Beginning with the first entry, set down each one exactly as shown.

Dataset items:
___

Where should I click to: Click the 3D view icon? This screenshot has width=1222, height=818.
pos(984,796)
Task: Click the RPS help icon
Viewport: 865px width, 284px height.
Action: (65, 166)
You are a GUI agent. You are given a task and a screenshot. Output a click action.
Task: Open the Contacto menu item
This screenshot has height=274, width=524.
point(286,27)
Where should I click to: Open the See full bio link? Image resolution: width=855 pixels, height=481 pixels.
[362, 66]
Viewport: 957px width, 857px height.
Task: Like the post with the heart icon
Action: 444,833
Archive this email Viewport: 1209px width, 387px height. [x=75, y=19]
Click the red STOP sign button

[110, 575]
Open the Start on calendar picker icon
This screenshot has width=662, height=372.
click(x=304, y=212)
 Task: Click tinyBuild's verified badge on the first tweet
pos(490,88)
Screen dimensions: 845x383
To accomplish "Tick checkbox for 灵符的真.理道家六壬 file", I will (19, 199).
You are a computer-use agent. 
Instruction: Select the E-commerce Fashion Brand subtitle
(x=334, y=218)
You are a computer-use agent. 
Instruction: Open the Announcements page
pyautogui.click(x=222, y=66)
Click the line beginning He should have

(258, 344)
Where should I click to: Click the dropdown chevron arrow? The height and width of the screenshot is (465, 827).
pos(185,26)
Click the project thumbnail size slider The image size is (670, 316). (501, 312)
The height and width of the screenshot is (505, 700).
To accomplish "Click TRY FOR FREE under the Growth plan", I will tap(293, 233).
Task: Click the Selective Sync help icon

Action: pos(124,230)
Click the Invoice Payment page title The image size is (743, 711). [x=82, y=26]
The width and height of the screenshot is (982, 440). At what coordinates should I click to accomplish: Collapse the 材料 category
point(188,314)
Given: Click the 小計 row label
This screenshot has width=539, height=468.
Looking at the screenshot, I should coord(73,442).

___

**Response area**.
Where should I click to: Click the 3D view icon? This screenshot has width=1222, height=818.
pos(984,796)
Task: Click the RPS help icon
Viewport: 865px width, 284px height.
Action: (65, 166)
You are a GUI agent. You are given a task and a screenshot. Output a click action.
Task: Open the Contacto menu item
This screenshot has height=274, width=524.
point(286,27)
Where should I click to: Open the See full bio link? Image resolution: width=855 pixels, height=481 pixels.
[362, 66]
Viewport: 957px width, 857px height.
Task: Like the post with the heart icon
Action: 444,833
Archive this email Viewport: 1209px width, 387px height. [x=75, y=19]
Click the red STOP sign button

[110, 575]
Open the Start on calendar picker icon
This screenshot has width=662, height=372.
click(x=304, y=212)
 Task: Click tinyBuild's verified badge on the first tweet
pos(490,88)
Screen dimensions: 845x383
To accomplish "Tick checkbox for 灵符的真.理道家六壬 file", I will (19, 199).
You are a computer-use agent. 
Instruction: Select the E-commerce Fashion Brand subtitle
(x=334, y=218)
You are a computer-use agent. 
Instruction: Open the Announcements page
pyautogui.click(x=222, y=66)
Click the line beginning He should have

(258, 344)
Where should I click to: Click the dropdown chevron arrow? The height and width of the screenshot is (465, 827).
pos(185,26)
Click the project thumbnail size slider The image size is (670, 316). (501, 312)
The height and width of the screenshot is (505, 700).
To accomplish "Click TRY FOR FREE under the Growth plan", I will tap(293, 233).
Task: Click the Selective Sync help icon

Action: pos(124,230)
Click the Invoice Payment page title The image size is (743, 711). [x=82, y=26]
The width and height of the screenshot is (982, 440). At what coordinates should I click to accomplish: Collapse the 材料 category
point(188,314)
Given: Click the 小計 row label
This screenshot has width=539, height=468.
Looking at the screenshot, I should coord(73,442).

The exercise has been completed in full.